Eigentlich geht das Programm am Junior College IWCC ja über zwei Jahre. Doch ich habe schnell gemerkt, dass ich gerne auf einem höheren Level spielen würde. In Iowa hat mir der Ehrgeiz in meinem Team gefehlt. Also habe ich mich auf die Suche nach einer neuen Uni gemacht. Kora Schaberl, eine Bekannte aus dem Nationalteam, wollte mir dabei helfen und hat den Kontakt zu ihrer Agentur Volley-USA hergestellt. Der College-Wechselprozess war eine Herausforderung, durch den Zeitdruck und die vielen Telefonate mit Coaches. Jetzt bin ich super zufrieden mit diesem Schritt und absolut sicher, dass es genau die richtige Wahl für mich ist.

Wie oft kommen Sie zurück nach Vorarlberg? Wie gefällt es Ihnen im Nationalteam?
Momentan komme ich leider gar nicht nach Vorarlberg. Da meine Eltern zeitgleich für zwei bis drei Jahre in die USA gezogen sind, sehe ich Familie und Freunde aktuell nur über den Bildschirm.
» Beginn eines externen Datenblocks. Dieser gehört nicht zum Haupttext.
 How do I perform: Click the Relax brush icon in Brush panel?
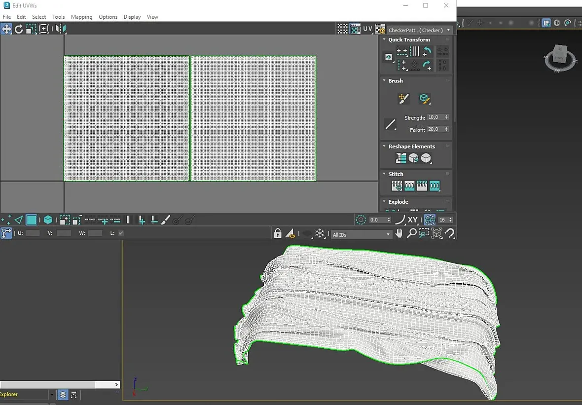(424, 99)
Gott sei Dank unterstützen mich alle bedingungslos und sind trotz der riesigen Distanz immer für mich da. Erst wenn meine Eltern wieder zurück in unser Haus nach Dornbirn ziehen, werde auch ich in den Ferien wieder nach Hause kommen. Gerade dieser Abstand hat mir erst so richtig gezeigt, wie sehr ich meine Heimat vermisse. Auch das Nationalteam hat mich als Persönlichkeit enorm geprägt. Ich musste schon in jungen Jahren selbstständig sein, egal ob bei den langen Anreisen ins Burgenland zu den Lehrgängen oder bei den Rückreisen aus dem Ausland. Doch nicht nur das: Das Coaching-Team hat mich immer wieder aufgebaut und gefördert. Es mag vielleicht kitschig klingen, aber sie haben etwas in mir gesehen, das ich selbst lange nicht wahrgenommen habe. Durch ihre Unterstützung sind mein Selbstbewusstsein und mein Vertrauen in mich selbst unglaublich gewachsen. Ich bin unendlich stolz auf die Möglichkeiten und die Erfahrungen mit dem Nationalteam. Sie haben mir nicht nur sportlich geholfen, sondern mich auch menschlich wachsen lassen.
Was sind Ihre Zukunftsziele?
Aktuell konzentriere ich mich voll auf meinen Bachelor an der Stetson University und darauf, sportlich alles aus mir herauszuholen. Mein Blick geht aber auch schon weiter: Nach dem Studium will ich nach Europa zurückkehren, um dort den Schritt zum Profi-Volleyball zu machen.